* _Stored data_
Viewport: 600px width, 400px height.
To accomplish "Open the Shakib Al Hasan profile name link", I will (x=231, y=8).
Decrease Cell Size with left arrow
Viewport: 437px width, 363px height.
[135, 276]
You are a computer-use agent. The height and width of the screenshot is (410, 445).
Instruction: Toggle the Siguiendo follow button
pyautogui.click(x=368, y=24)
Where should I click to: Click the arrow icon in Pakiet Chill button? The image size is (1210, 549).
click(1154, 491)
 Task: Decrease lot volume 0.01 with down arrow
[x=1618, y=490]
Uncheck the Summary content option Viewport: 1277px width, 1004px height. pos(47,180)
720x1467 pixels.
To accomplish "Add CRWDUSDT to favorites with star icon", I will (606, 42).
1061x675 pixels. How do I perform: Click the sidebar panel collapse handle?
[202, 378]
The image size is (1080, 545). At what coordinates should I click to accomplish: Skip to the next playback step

* _Required work_
Copy out the entries above without altering a single character.

* _Result below_
Viewport: 600px width, 400px height.
To accomplish "Open the Shakib Al Hasan profile name link", I will (x=231, y=8).
Decrease Cell Size with left arrow
Viewport: 437px width, 363px height.
[135, 276]
You are a computer-use agent. The height and width of the screenshot is (410, 445).
Instruction: Toggle the Siguiendo follow button
pyautogui.click(x=368, y=24)
Where should I click to: Click the arrow icon in Pakiet Chill button? The image size is (1210, 549).
click(1154, 491)
 Task: Decrease lot volume 0.01 with down arrow
[x=1618, y=490]
Uncheck the Summary content option Viewport: 1277px width, 1004px height. pos(47,180)
720x1467 pixels.
To accomplish "Add CRWDUSDT to favorites with star icon", I will (606, 42).
1061x675 pixels. How do I perform: Click the sidebar panel collapse handle?
[202, 378]
The image size is (1080, 545). At what coordinates should I click to accomplish: Skip to the next playback step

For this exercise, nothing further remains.